The Tears of Isis

Description

NOMINATED FOR THE BRAM STOKER AWARD FOR SUPERIOR ACHIEVEMENT IN A FICTION COLLECTION

What do Medusa and the goddess Isis have in common? Are both creatresses through destruction? And why was Isis oftentimes depicted as weeping? Herewith are some answers as parts of a journey through art and creation, of sculpture and blood-drinking, crafting musical instruments from bone, revisiting legends of Cinderella and the Golden Fleece, of Sleeping Beauty and Dragons and Snow White-some of these, of course, well disguised. For is not art both the recasting of what is, as well as the invention of what is not? The Elizabethan poet Sir Philip Sidney spoke of art as "making things either better than nature bringeth forth, or, quite anew, forms such as never were in nature," so here there be vampires, and ghouls, and insects perhaps from outer space as well as from this Earth, and visions of Saturn and life in the sea, and other wonders "such as never were in nature," but, above all, Isis. The Weeping Isis. Isis with vulture wings, breasts bare and smeared with blood as in the earliest forms of her myth. And of course, as well, Medusa.

 

Review

If you like your fiction on the darker side, then this book is definitely for you.
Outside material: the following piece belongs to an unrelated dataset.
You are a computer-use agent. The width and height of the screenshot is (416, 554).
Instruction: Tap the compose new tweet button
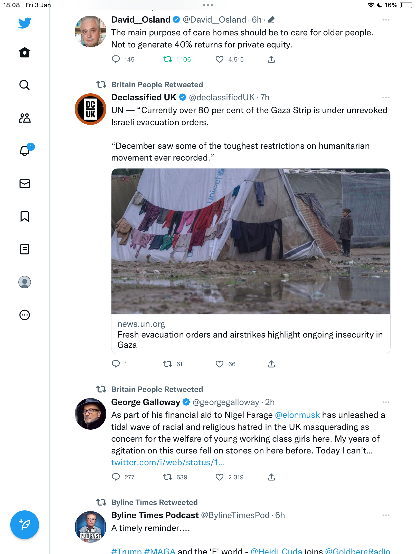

It is a collection of short stories that are on the dark & demented side.  There is also a poem that starts off the book and helps to get you ready for the journey into the macabre that you will take as you read through each one.

It is so hard to pick and choose which are my favorites.  I guess if I really were forced to choose one as my favorite, I would have to pick "Bones, Bones, the Musical Fruit".  But then again, they are all sick and twisted in a wonderful way.

Disclaimer: I received this book free from NetGalley in exchange for an honest review. I did not receive any form of compensation.